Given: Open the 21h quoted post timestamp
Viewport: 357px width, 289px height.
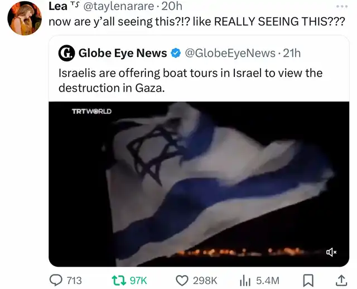Looking at the screenshot, I should point(292,54).
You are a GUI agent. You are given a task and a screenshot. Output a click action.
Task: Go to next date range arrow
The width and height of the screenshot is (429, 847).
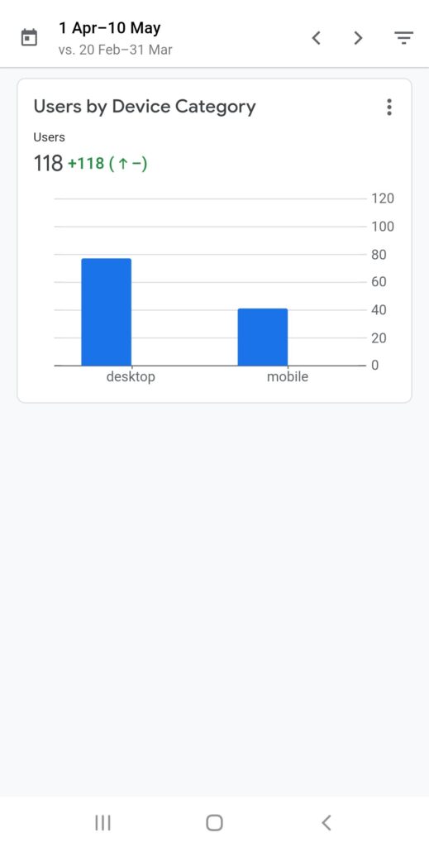tap(358, 38)
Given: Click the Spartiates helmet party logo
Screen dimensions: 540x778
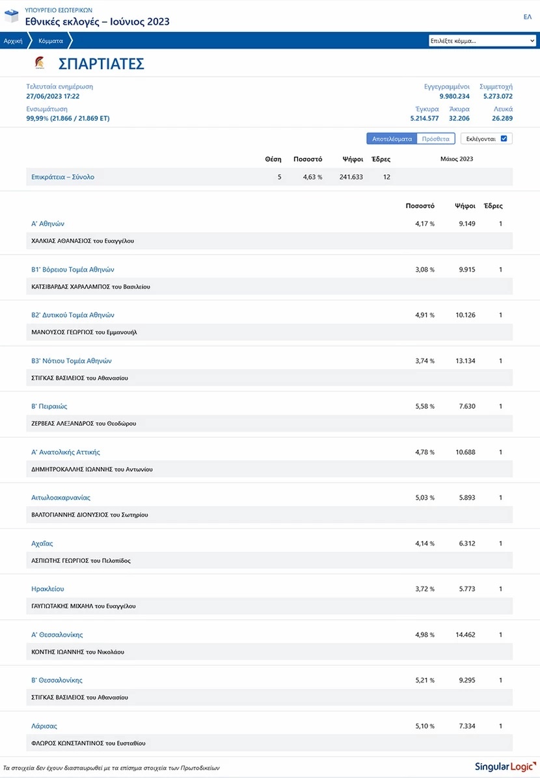Looking at the screenshot, I should click(39, 64).
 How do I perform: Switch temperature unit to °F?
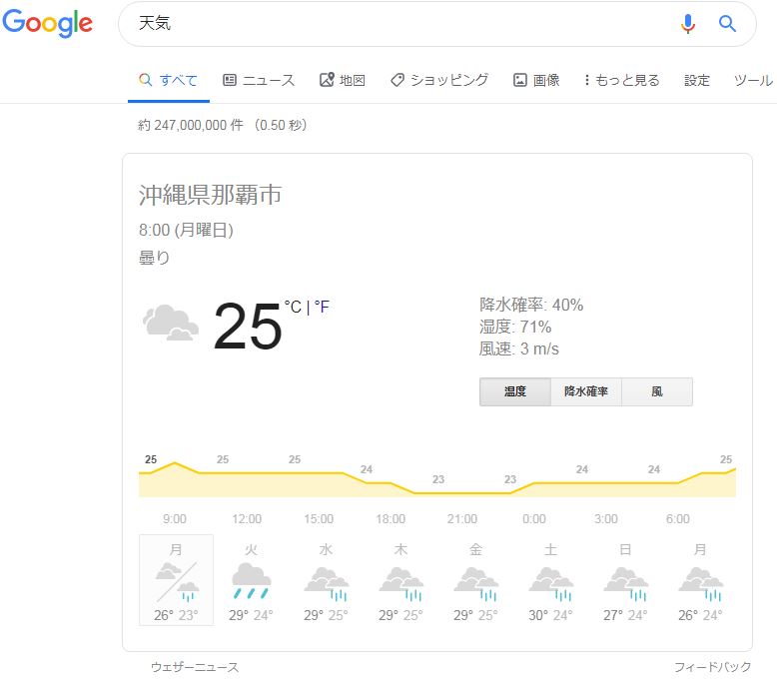click(322, 308)
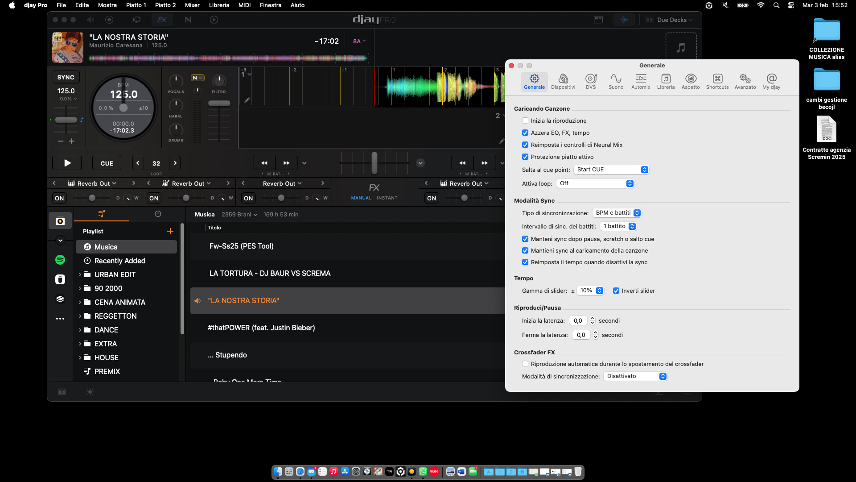Uncheck Protezione piatto attivo
Image resolution: width=856 pixels, height=482 pixels.
coord(525,157)
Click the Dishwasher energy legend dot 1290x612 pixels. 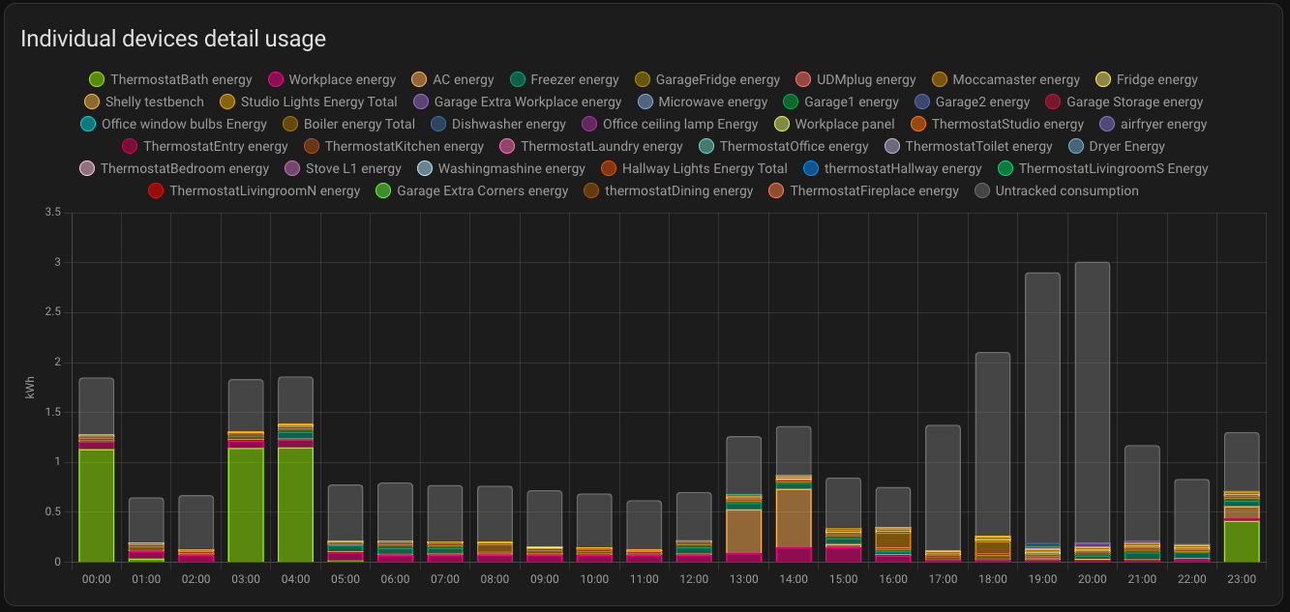(438, 125)
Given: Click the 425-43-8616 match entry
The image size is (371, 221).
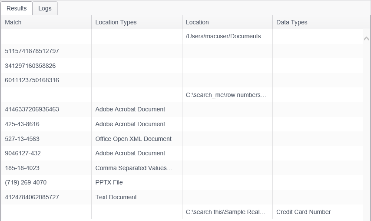Looking at the screenshot, I should tap(22, 124).
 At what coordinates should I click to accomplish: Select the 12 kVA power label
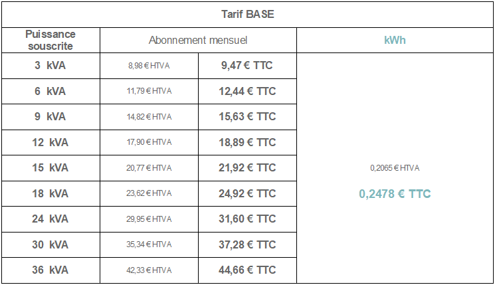(x=50, y=142)
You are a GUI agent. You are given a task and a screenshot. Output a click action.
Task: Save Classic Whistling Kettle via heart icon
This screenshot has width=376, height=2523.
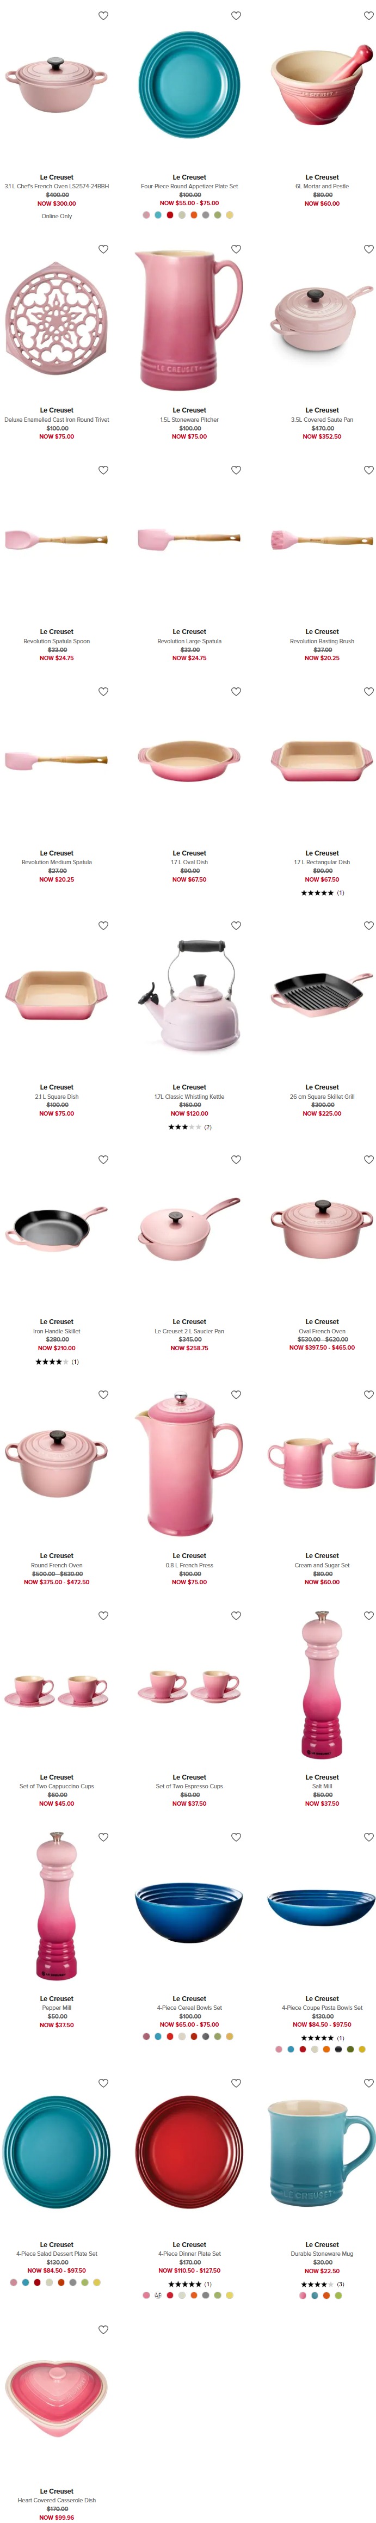[x=236, y=926]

****************

Direction:
Extract the entries verbatim from the first line through the line containing "tap(358, 38)", leaving out the pictures.

Expected output:
Given: Open the 21h quoted post timestamp
Viewport: 357px width, 289px height.
Looking at the screenshot, I should point(292,54).
You are a GUI agent. You are given a task and a screenshot. Output a click action.
Task: Go to next date range arrow
The width and height of the screenshot is (429, 847).
tap(358, 38)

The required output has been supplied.